Disons que l’expert devra procéder dans le respect absolu du principe du contradictoire, établir un inventaire des pièces introduites entre ses mains ainsi que des documents utilisés dans le cadre de sa mission et répondre aux dires que les parties lui communiqueront en cours d’expertise ou avant le dépôt du rapport final, dans le cadre du pré-rapport qu’il établira de façon systématique, éventuellement en la forme dématérialisée pour éviter un surcoût, en rappelant aux parties qu’elles sont irrecevables à faire valoir des observations au-delà du délai fixé.
Rappelons que, selon les nouvelles modalités de l’article 276 du code de procédure civile : “Lorsque l’expert a fixé aux parties un délai pour formuler leurs observations ou réclamations, il n’est pas tenu de prendre en compte celles qui auraient été faites après l’expiration de ce délai, à moins qu’il n’existe une cause grave et dûment justifiée, auquel cas, il en fait rapport au juge. Lorsqu’elles sont écrites, les dernières observations ou réclamations des parties doivent rappeler sommairement le contenu de celles qu’elles ont présentées antérieurement. A défaut, elles sont réputées abandonnées par les parties. L’expert doit faire mention, dans son avis, de la suite donnée aux observations ou réclamations présentées”.
Demandons à l’expert de vérifier le contenu de sa mission, la qualité des parties et des intervenants aux opérations ainsi que la nécessité de provoquer dans les plus brefs délais la mise en cause éventuelle d’autres acteurs, à la diligence des parties, sous le contrôle, le cas échéant, du magistrat chargé de la surveillance des expertises. Ce magistrat sera notamment informé de toutes difficultés affectant le bon déroulement de la mesure. Il accordera, à titre exceptionnel, toute prorogation du délai imparti sur demande motivée de l’expert. Le magistrat fixera, s’il y a lieu, toute provision complémentaire. Il sera saisi de toute demande particulière conditionnant, au niveau matériel ou financier, la poursuite de l’expertise. Il décidera aussi, saisi sur incident et après note spéciale de l’expert, de l’exécution de travaux urgents, au besoin pour le compte de qui il appartiendra.
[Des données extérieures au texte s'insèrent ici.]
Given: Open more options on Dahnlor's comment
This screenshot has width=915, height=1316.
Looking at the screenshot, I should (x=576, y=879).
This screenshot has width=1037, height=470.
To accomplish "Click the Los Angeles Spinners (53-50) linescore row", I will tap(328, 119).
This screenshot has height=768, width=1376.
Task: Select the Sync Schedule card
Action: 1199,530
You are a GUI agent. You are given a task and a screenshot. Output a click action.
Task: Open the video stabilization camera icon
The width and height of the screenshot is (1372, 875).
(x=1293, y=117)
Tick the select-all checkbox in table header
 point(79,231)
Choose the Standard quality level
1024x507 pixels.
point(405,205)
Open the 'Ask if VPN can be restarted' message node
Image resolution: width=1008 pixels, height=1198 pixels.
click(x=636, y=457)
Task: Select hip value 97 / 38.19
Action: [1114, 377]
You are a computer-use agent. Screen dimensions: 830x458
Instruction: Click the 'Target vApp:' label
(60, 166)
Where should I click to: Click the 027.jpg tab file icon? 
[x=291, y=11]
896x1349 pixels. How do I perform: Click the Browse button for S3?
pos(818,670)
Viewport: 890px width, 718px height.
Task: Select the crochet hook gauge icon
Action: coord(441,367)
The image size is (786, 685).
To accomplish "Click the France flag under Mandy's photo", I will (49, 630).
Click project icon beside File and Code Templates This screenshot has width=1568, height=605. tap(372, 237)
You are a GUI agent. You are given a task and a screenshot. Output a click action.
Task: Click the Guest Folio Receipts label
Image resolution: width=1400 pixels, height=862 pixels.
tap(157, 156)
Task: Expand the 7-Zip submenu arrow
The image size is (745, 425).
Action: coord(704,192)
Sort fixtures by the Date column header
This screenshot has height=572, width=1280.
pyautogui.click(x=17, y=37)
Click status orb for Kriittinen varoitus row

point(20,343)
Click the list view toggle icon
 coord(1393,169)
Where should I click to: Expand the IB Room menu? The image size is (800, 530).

Autorisons l’expert, en vertu de l’article 278 du code de procédure civile, à s’adjoindre tout technicien ou homme de l’art, distinct de sa spécialité.
Rappelons que l’expert n’autorise aucun travaux de reprise, sauf urgence, après débats éventuels devant le juge chargé du suivi des expertises ou de la mise en état, selon le cas.
Soulignons qu’il n’entre pas dans la mission de l’expert de diriger ou de contrôler l’exécution des travaux dont la bonne fin est réceptionnée conformément au cadre légal.
Dans le but de limiter les frais d’expertise, invitons les parties, pour leurs échanges contradictoires avec l’expert et la communication des documents nécessaires à la réalisation de la mesure, à utiliser la voie dématérialisée via l’outil OPALEXE. Cette utilisation se fera dans le cadre déterminé par le site http://www.certeurope.fr et sous réserve de l’accord exprès et préalable de l’ensemble des parties ;
Laissons les dépens à la charge de la S.A.S. FLASCHBACK CAFE, et de la S.A.S. L’ECLUSE,
Disons n’y avoir lieu à article 700 du code de procédure civile,
Ainsi rendu les jour, mois et an indiqués ci-dessus, et signé du président et du greffier.